2e DIMANCHE DU CARÊME « C » 2019

 Parole de Dieu: Genèse 15, 5-12.17-18; Philippiens 3, 17 – 4, 1; Luc 9, 28b-36.  

Nous poursuivons notre marche vers Pâques sous le thème: « Jusqu'où me suivras-tu? » Notre marche à la suite de Jésus est parfois très difficile. Dans un tout autre contexte, les disciples ne l'ont pas eu facile non plus et nous pouvons nous inspirer de ce qu'ils ont vécu. Juste avant d’accompagner Jésus sur la montagne pour un temps de prière, ils furent décontenancés de l’entendre annoncer ses souffrances et sa mort. Jésus leur avait dit en effet:      « Il faut que le Fils de l’homme souffre beaucoup, qu’il soit rejeté par les anciens, les chefs des prêtres et les scribes, qu’il soit tué... » Ils réentendront la même annonce à leur descente de la montagne. Il nous arrive aussi d’être accablés par des annonces difficiles à gérer, comme une maladie grave, une perte d’emploi, le décès d’une personne chère, etc., et parfois ces épreuves s'accumulent et ne nous donnent aucun répit. Ce sont généralement des événements qui nous jettent à terre et nous enferment dans un tunnel d’une grande noirceur.
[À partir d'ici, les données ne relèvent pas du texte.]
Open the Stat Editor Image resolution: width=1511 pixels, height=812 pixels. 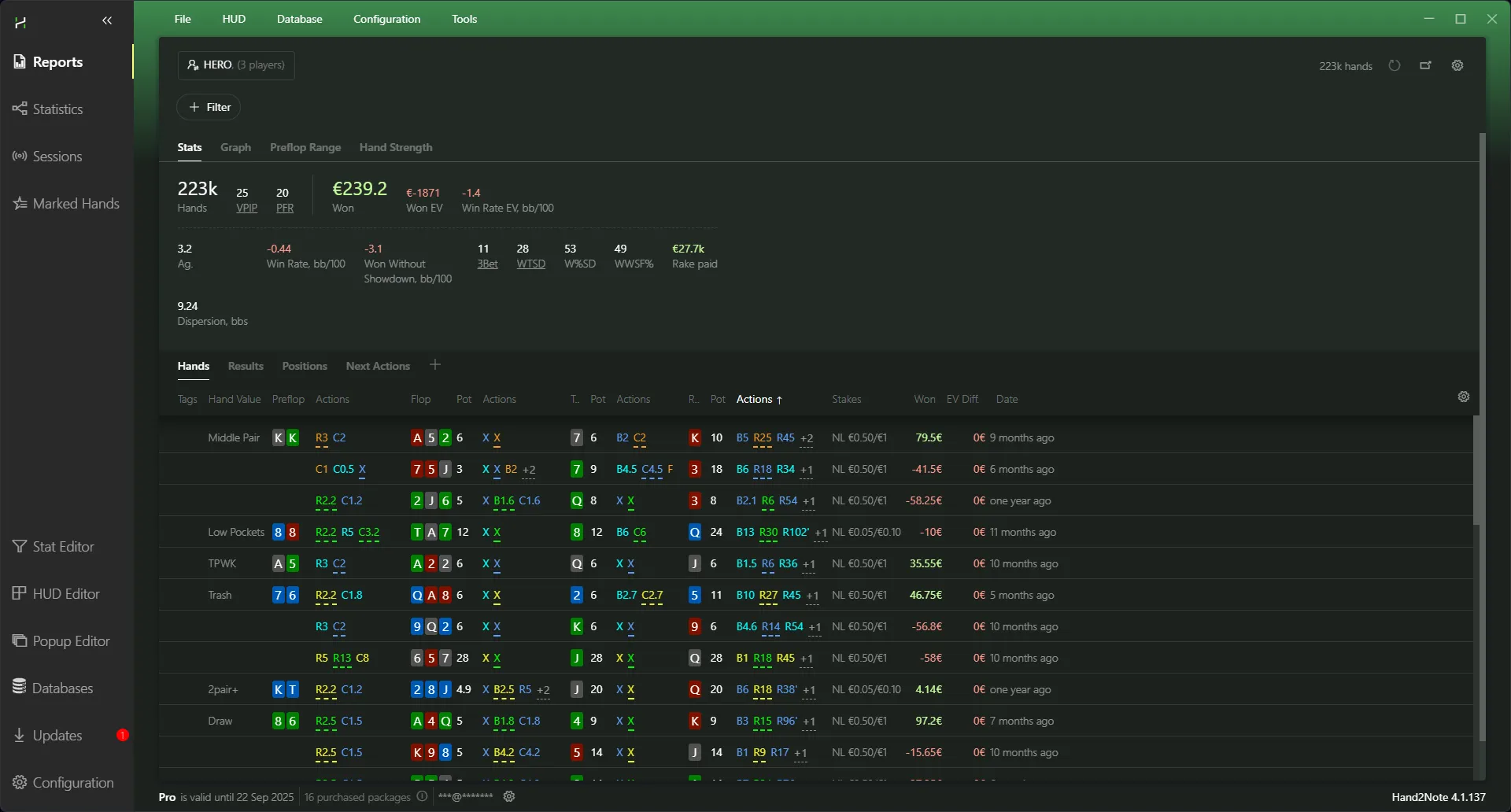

Dans ces moments-là, répondre à l’invitation de Jésus de le suivre pour un temps de prière est sans doute la meilleure chose à faire.

           Il va sans dire qu’il n’est pas toujours facile de prier lorsque le contexte est défavorable, que l’angoisse nous étreint, que la peine nous inonde ou que des sentiments négatifs nous habitent. Mais le récit de la transfiguration de Jésus nous enseigne que c’est au moment de la prière que la lumière se fait. Sur la montagne, entre deux annonces de la passion, les disciples ont été transportés de joie en voyant Jésus transfiguré. Ils ont alors vécu une expérience spirituelle intense qui, sans nécessairement changer la sombre perspective de la passion à rencontrer, leur a donné une lueur d’espoir.

            À la descente de la montagne, Jésus se remettra en route vers Jérusalem et ses disciples auront de la difficulté à le suivre. Ils ne comprendront pas, ils trébucheront, ils feront même quelques pas de recul. Leur foi sera mise à l’épreuve, mais après avoir vu Jésus transfiguré, expérience par laquelle ils ont pu percevoir quelque chose de sa résurrection glorieuse, une espérance habitait leur cœur et, plus tard, elle renaîtra des cendres de la passion. 

            Le message contenu dans ce récit nous amène à croire que Dieu nous éclaire dans les passages obscurs de nos vies. La foi est importante pour percevoir la lumière divine. C’est pourquoi la première lecture nous a parlé d’Abraham, considéré comme le père des croyants. Dans une vision, le Seigneur lui fait voir une descendance aussi nombreuse que les étoiles dans le ciel. Abraham décide de faire confiance à la Parole de Dieu, malgré le fait que lui et son épouse Sara soient déjà avancés en âge et que leur couple est stérile. Abraham crut à la Parole du Seigneur. Il a décidé de faire confiance et les faits lui ont donné raison.

             L'exemple d'Abraham nous dit que la foi est déterminante, mais elle est parfois comme endormie. L’évangéliste Luc raconte que pendant que Jésus priait, Pierre et ses compagnons étaient accablés de sommeil, mais ils sont restés éveillés et c'est alors qu'ils ont pu voir la gloire de Jésus. Croire, c’est donc refuser le sommeil et ouvrir son cœur à la lumière du Christ transfiguré. Et comme la transfiguration préfigure la résurrection, nous pouvons croire que le destin de Jésus – et le nôtre à sa suite – n’est pas d’être englouti dans la mort, mais de ressusciter et de vivre de la vie de Dieu. C’est bien ce que saint Paul affirme dans la deuxième lecture : « le Seigneur Jésus Christ (...) transformera nos pauvres corps à l’image de son corps glorieux ». Désormais, nous savons que la souffrance et la mort ne sont pas les derniers mots de l’existence. Nous sommes tous et toutes appelés à une vie entièrement nouvelle, toute lumineuse.

            Pour en arriver là cependant, nous avons à nous engager avec une foi ferme et bien éveillée sur un chemin où le spectre de la croix est constamment présent. Nous apprendrons que tout le négatif de nos vies – les peines, les échecs, les souffrances de toutes sortes, les deuils – peut être éclairé et transfiguré. La transfiguration de Jésus annonce la nôtre. Certes, elle ne supprime pas nos douleurs, nos peines, nos inquiétudes et nos peurs quotidiennes, mais elle nous assure qu’elles peuvent avoir un sens et qu'il est possible d'espérer en un avenir rempli de lumière.